*Task to carry out*: Copy each line from the entries that the word "computer" appears in.

(Collected data)
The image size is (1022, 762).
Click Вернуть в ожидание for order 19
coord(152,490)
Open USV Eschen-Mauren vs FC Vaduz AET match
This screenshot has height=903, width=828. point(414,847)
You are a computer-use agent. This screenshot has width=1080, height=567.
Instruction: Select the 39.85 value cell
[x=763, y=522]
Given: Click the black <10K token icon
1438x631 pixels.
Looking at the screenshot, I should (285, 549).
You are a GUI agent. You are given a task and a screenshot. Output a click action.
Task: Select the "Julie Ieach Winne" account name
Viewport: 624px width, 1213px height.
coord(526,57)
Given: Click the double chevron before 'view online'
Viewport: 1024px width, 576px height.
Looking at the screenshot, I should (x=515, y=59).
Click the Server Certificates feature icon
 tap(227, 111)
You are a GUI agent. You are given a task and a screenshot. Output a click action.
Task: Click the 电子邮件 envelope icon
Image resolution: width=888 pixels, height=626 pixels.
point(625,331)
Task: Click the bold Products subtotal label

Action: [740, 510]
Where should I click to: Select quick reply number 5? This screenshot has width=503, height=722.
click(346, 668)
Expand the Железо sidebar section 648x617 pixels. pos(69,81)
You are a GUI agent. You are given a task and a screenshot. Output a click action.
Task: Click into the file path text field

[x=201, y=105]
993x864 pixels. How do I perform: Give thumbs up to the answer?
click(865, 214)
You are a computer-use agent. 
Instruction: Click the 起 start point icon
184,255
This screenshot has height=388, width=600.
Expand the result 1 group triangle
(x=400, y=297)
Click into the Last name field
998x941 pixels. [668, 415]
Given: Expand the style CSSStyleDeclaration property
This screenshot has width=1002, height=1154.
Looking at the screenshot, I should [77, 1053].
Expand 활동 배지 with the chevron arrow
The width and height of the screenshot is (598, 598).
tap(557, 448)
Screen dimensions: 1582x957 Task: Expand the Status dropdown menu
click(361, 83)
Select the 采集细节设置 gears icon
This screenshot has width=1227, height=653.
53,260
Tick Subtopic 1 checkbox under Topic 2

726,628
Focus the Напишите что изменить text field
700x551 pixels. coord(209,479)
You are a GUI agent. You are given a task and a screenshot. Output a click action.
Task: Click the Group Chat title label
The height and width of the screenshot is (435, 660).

*Result*:
You are a computer-use agent. This screenshot has width=1080, height=567.
You are a computer-use agent. 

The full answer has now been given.